DStv subscribers plan boycott over price, other issues
Subscribers to DStv service in Nigeria have asked Multichoice, owners of DStv and GoTV, to reduce its monthly subscription in the country by 15 per cent as the leading Pay-tv operator has done in many other African countries where it operates.
Some subscribers have also threatened to boycott the company’s services over the subscription conditions.Findings revealed that DStv has added several new channels to lower-tiered bouquets in some countries to boost content offering while also lowering the tariff in the countries.
Countries that benefited from the tariff reduction include: Kenya, Tanzania, Ghana, Uganda, Zimbabwe and Botswana.But in Nigeria, DStv subscribers, said that they do not even have any meaningful free-to-air channels to watch when their subscriptions expire.
Mr. Obinna Aja, a subscriber, alleged that Multichoice, “is allergic to providing good services to its Nigerians subscribers at affordable prices”.He stated that despite the current economic recession, several Nigerians still renew their monthly subscriptions.
Mrs. Tomiwa Odusola, a restaurant owner threatened to lead a peaceful protest to the Lagos headquarters of the company to press home her frustrations with the Pay tv operator.

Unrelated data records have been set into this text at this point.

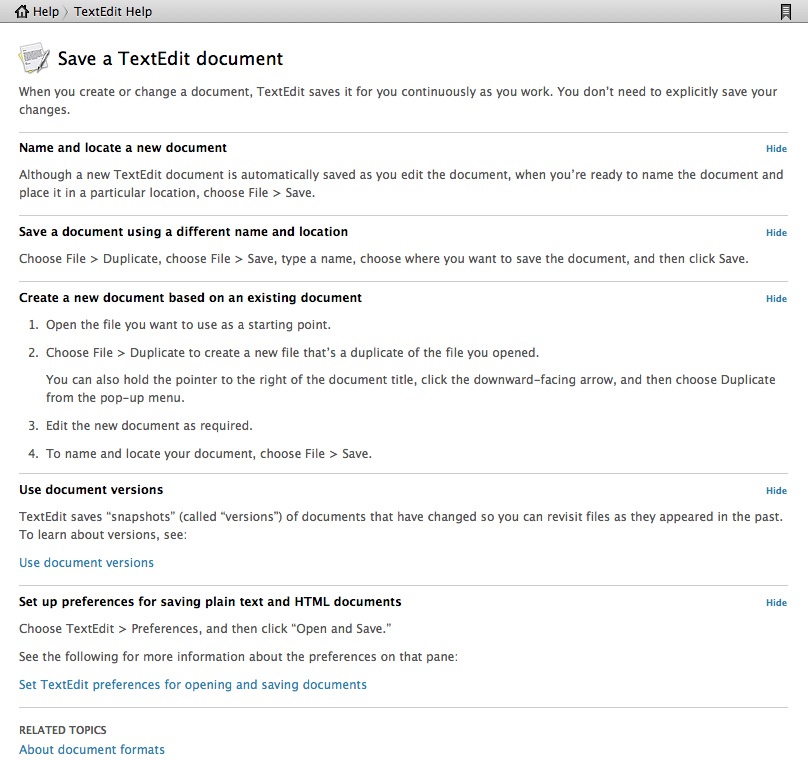Image resolution: width=808 pixels, height=761 pixels.
Task: Click the TextEdit document icon beside the title
Action: (x=34, y=58)
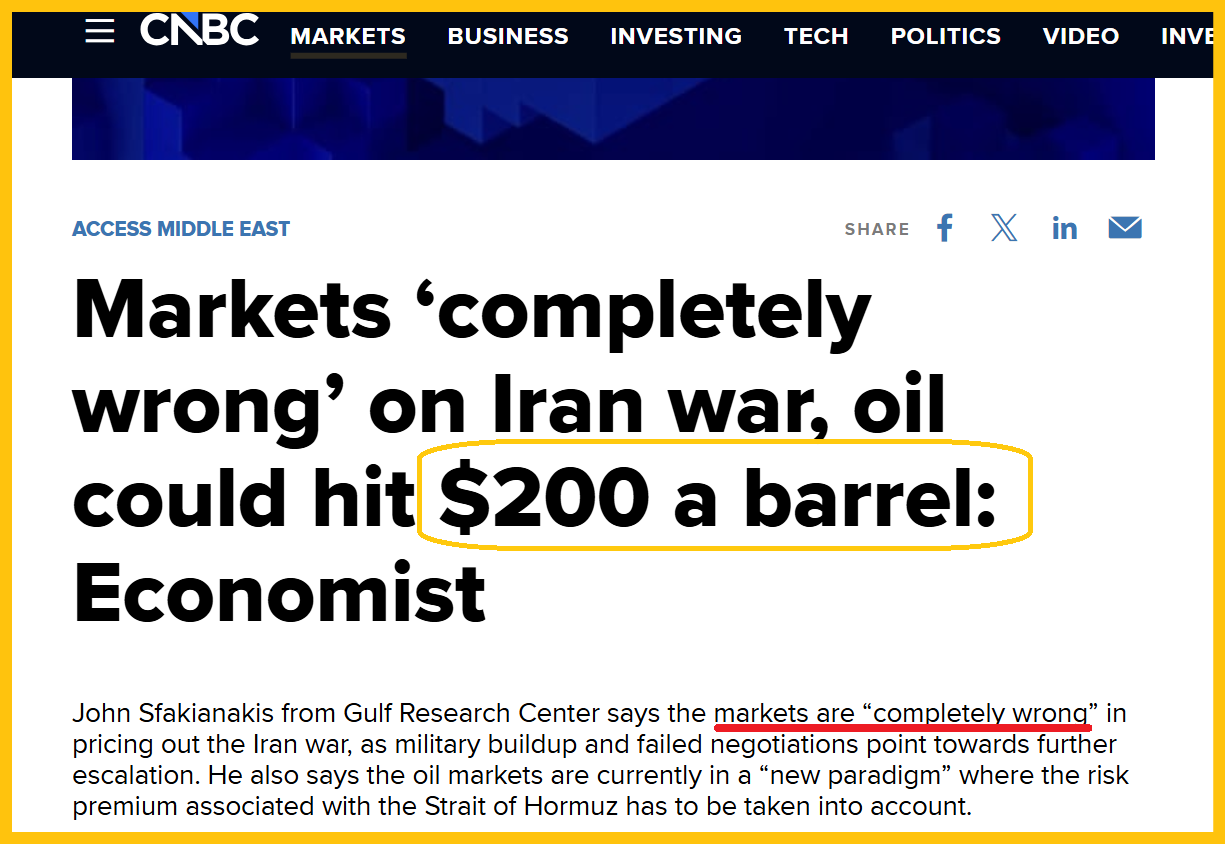Click the Facebook share icon
Viewport: 1225px width, 844px height.
[944, 228]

To her, “The tariff of the bouquet is too expensive, compared to what other subscribers in Kenya, Zimbabwe and Botswana pay. Ali Haruna, industrialist, said, that the company decided to slash fees in the chosen countries after it observed that about 40 per cent of its subscribers had refused to renew their subscriptions due to economic recession.
MultiChoice has however described the allegations as untrue and misleading.Caroline Oghuma, public relations manager, DStv, said that subscription rates across countries are easily verifiable and that all the facts are on the internet for all to see.

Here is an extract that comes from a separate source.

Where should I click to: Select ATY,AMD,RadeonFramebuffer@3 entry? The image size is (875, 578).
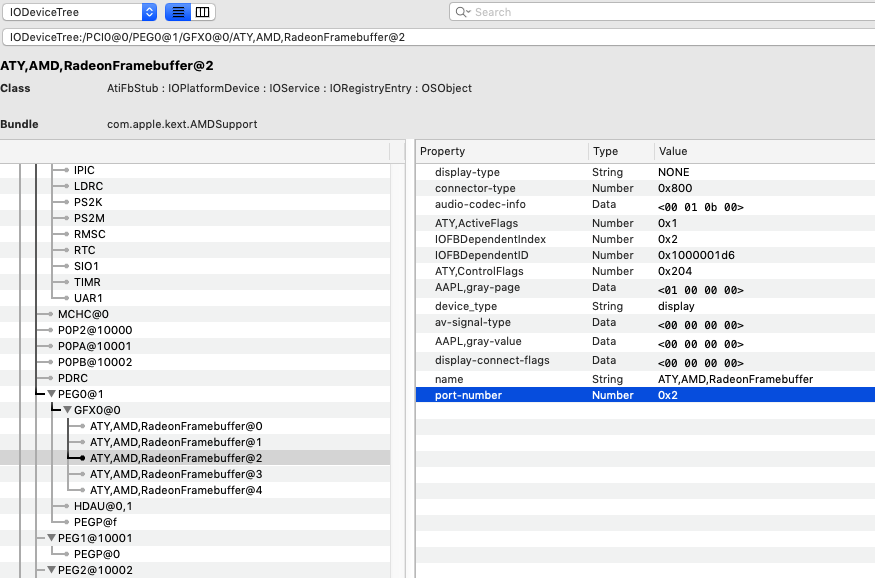point(175,474)
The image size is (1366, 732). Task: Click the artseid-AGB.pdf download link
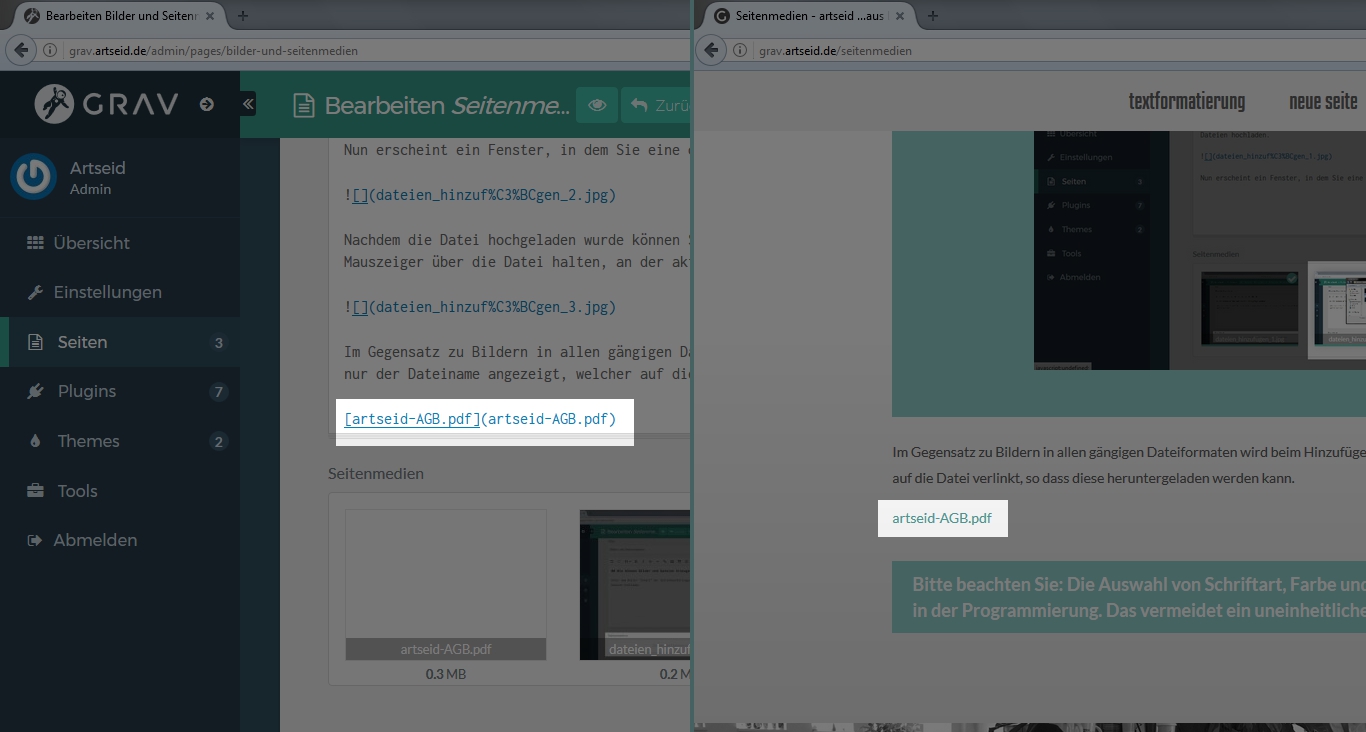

While admitting that DStv bouquet subscriptions were slashed in other countries, as reported, she explained that reduction was way below the 20 per cent claimed by the authors of the reports.
On the exclusion of Nigeria from the list of countries affected by the slash, Oghuma said Nigerian DStv subscribers have always paid lower rates than subscribers in the affected countries and, despite the recent reduction, still pay lower.
On the agitation for “pay-as-you-view”, Oghuma said there is no such model in pay-television, blaming the demand on misinformation, which makes the public confuse pay-as-you-view with pay-per-view (PPV).
Recently, she said, the company made available toll-free lines on all the mobile telephone networks in the country to ensure that subscribers can reach its call centres at no cost when they have issues with the service.